Extract provided ▸
****

Why N. T. Wright opposes gay marriage

Why N. T. Wright opposes gay marriage

The controversial but very influential British theologian N. T. Wright is a liberal fellow on most issues.  But he does not believe in same sex marriage, which parliament just approved.  See his take on the issue after the jump.

Quoted from Matthew Schmitz, N. T. Wright on Gay Marriage | First Thoughts | First Things:

Now, the word “marriage,” for thousands of years and cross-culturally has meant man and woman. Sometimes it’s been one man and more than one woman. Occasionally it’s been one woman and more than one man. There is polyandry as well as polygamy in some societies in some parts of history, but it’s always been male plus female. Simply to say that you can have a woman-plus-woman marriage or a man-plus-man marriage is radically to change that because of the givenness of maleness and femaleness. I would say that without any particular Christian presuppositions at all, just cross-culturally, that’s so.

With Christian or Jewish presuppositions, or indeed Muslim, then if you believe in what it says in Genesis 1 about God making heaven and earth—and the binaries in Genesis are so important—that heaven and earth, and sea and dry land, and so on and so on, and you end up with male and female. It’s all about God making complementary pairs which are meant to work together. The last scene in the Bible is the new heaven and the new earth, and the symbol for that is the marriage of Christ and his church. It’s not just one or two verses here and there which say this or that. It’s an entire narrative which works with this complementarity so that a male-plus-female marriage is a signpost or a signal about the goodness of the original creation and God’s intention for the eventual new heavens and new earth.

If you say that marriage now means something which would allow other such configurations, what you’re saying is actually that when we marry a man and a woman we’re not actually doing any of that stuff. This is just a convenient social arrangement and sexual arrangement and there it is . . . get on with it. It isn’t that that is the downgrading of marriage, it’s something that clearly has gone on for some time which is now poking it’s head above the parapet. If that’s what you thought marriage meant, then clearly we haven’t done a very good job in society as a whole and in the church in particular in teaching about just what a wonderful mystery marriage is supposed to be. Simply at that level, I think it’s a nonsense. It’s like a government voting that black should be white. Sorry, you can vote that if you like, you can pass it by a total majority, but it isn’t actually going to change the reality.

The other thing I find worrying is that I was struck this week—this is a memory, and you may not agree with the judgment that precedes it—but eleven years ago, no, actually ten years ago, almost right now, we were about to go to war against Iraq. I sat in my kitchen and I listened to Tony Blair making the great speech on how we should go and bomb Iraq (it was the day before they actually started). I thought at the time and I still think that that speech was absolutely full of holes. It was begging questions, it was missing points, it was slipping cogs in the logic. Yet all the papers were on board, almost everyone in Parliament was on board, with only a few grouchy people, and I remember thinking at the time: This is absolutely crazy. We should not be doing this and there’s all sorts of what-ifs which we haven’t thought through. I have to say, over the last ten years I have seen no reason to change that judgment at all.

I sense something of the same mood this week. All the press is on-side, most of Parliament’s on-side, and people are saying—get this—that unless you support this, you’re on the wrong side of history. Excuse me. Did you see University Challenge last night? There was a nice question: Somebody said, who was it who said in 1956, “History is on our side and we will bury you”? One of the contestants got the answer right: It was Nikita Khrushchev. When people claim, “We’re going with the flow of history,” that’s just a rhetorical smokescreen. So, that’s where I am.

****

Copy the passage on N. T. Wright and gay marriage verbatim, from "Now, the word" up to and including "cross-culturally, that’s so.".

Data ▸
****

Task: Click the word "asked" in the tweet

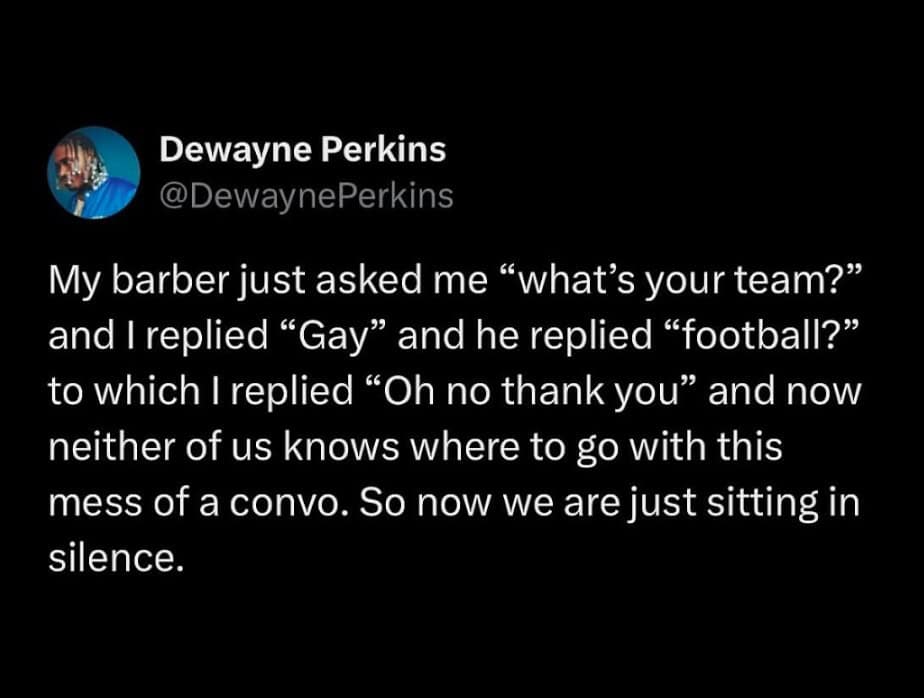Action: pyautogui.click(x=369, y=279)
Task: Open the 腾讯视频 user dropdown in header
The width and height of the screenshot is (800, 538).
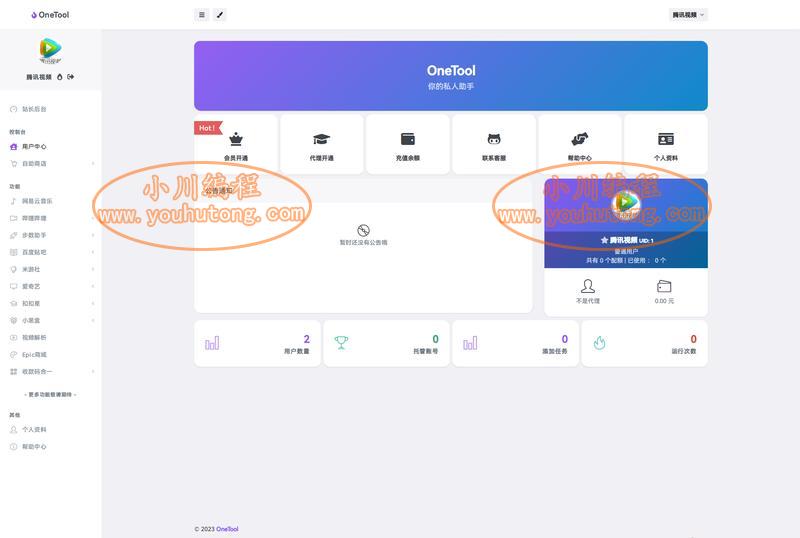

****

Your solution ▸
Now, the word “marriage,” for thousands of years and cross-culturally has meant man and woman. Sometimes it’s been one man and more than one woman. Occasionally it’s been one woman and more than one man. There is polyandry as well as polygamy in some societies in some parts of history, but it’s always been male plus female. Simply to say that you can have a woman-plus-woman marriage or a man-plus-man marriage is radically to change that because of the givenness of maleness and femaleness. I would say that without any particular Christian presuppositions at all, just cross-culturally, that’s so.